I'm really pleased with the final result, yet it still seems very strange, watching yourself at work and hearing your own voice. The two and a half minutes became eight, so that still leaves over fourteen hours of video on the cutting room floor. Much the same time and effort to make the square bottle featured!

This is Kristian's little film, view it on:- http://vimeo.com/116240169

Wednesday, 7 January 2015

Making Promises

Around the end of December the media is full of reviews about the moments that made 2014. As January kicks in attention in the newspapers turns to an obsession with New Year resolutions.
The promise to eat sensibly, drink less and exercise more sounds more than revolutionary for some people, let alone changing what they make.
I don't think that I've ever made any rash promises to change my life style just because a New Year has dawned.
There is the opportunity to think about what I make and move my work in different directions though. All the applications are out there somewhere for ceramic markets and fairs, but right now there is nothing pressing. We are in a state of hibernation, no deadlines, nothing booked, no orders for more of the same, so it should be easy to make work that moves on from what has been seen before.
Except that when confronted with a clean, clear, empty bench, some nicely wedged clay waiting for the first finger marks, the ideas that I thought I had have all deserted me. It's very tempting to keep safe, making the pots you know sell well. Green pots for instance out sell brown or red, vases always disappear and there is a steady flow of requests for more. Visitors at craft fairs have pretty conservative tastes and look for what they thought they saw you had before, even if it was five years ago.
" Do you have any of those vases you make"?
It's easy to become trapped, I could probably make beakers blind fold, except that's not what it's all about and definitely not what I set out to achieve.
I'm not good at revolution. I work in a slow deliberate kind of evolution. Doing things that sort of worked before, held promise, but push it a little further. It may be a new form, but when I think about it, I've probably done it before because whatever I make has my handwriting all over it.

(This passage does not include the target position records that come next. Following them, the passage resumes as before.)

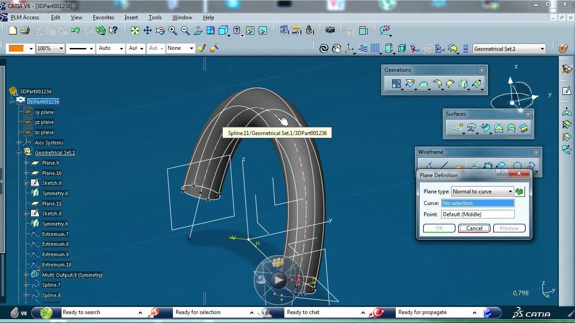575x323 pixels.
Task: Click the paintbrush icon beside None dropdown
Action: [x=202, y=48]
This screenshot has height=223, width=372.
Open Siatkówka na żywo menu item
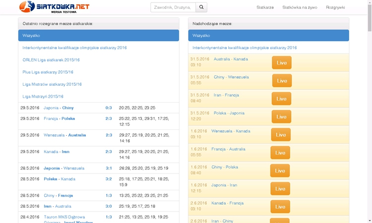[300, 7]
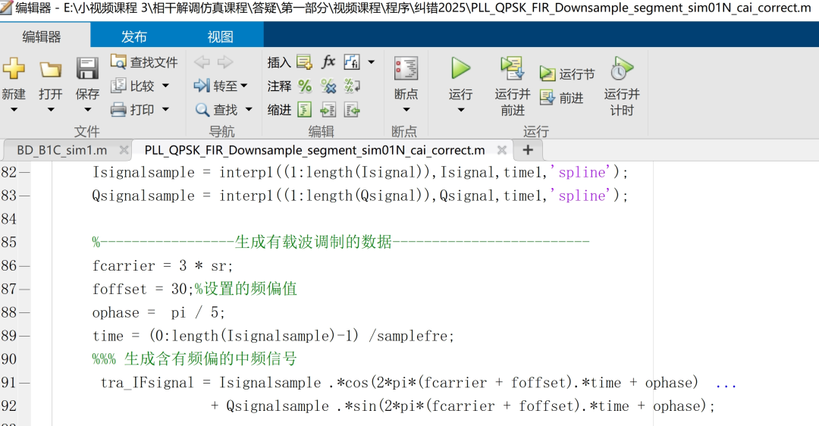
Task: Expand the Compare (比较) dropdown
Action: [x=165, y=86]
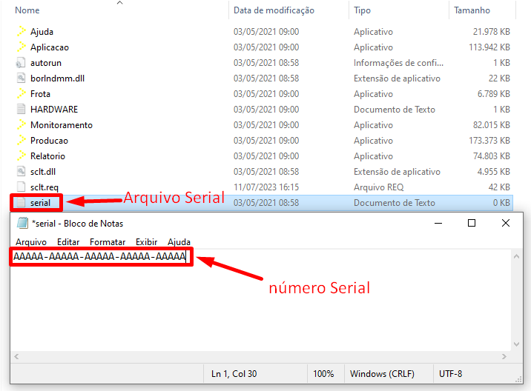Open the Exibir menu
Screen dimensions: 531x391
146,242
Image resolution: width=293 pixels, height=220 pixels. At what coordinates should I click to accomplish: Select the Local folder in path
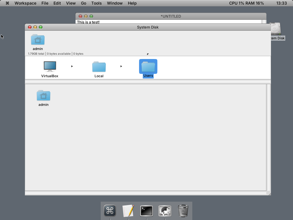point(99,67)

I've started to use slip more and more over the last year, the pots I used to make were very plain. I was quite happy with the naked, textured clay and the marks left by the fire. Forty years as a designer  has made me design my pots, never having trained as a production potter, I lack the brush skills and slick repetitive approach to painting grassy leaf motifs that seems endemic in British studio pottery. So I flick and speckle, splosh and daub black and white slip onto my designer, cheese hard clay. Wiping with a finger, scratching with a worn, old wire brush, poking with a bit of wood. Leave it for an hour or so and take a fresh look, flick a bit more. It makes a glorious mess, the floor, the walls, the bench, but this is about as free as my control freak nature allows. Examine small areas of the vessel surface and it looks exciting and full of promise, but try to repeat it and it's doomed to failure. The wet slip has an unctuous depth and lively surface, but leave it a couple of days and as the pots dry out all that changes and a grey monochromatic, flat look is left. It will take a glaze coat and a spell in the wood kiln to release all the promise, but all that is in the future and right now I need to make more to fill the kiln. My small New Years revolution is arrested until the kiln has been fired and opened, the new work viewed and evaluated so the next mini revolution can take flight.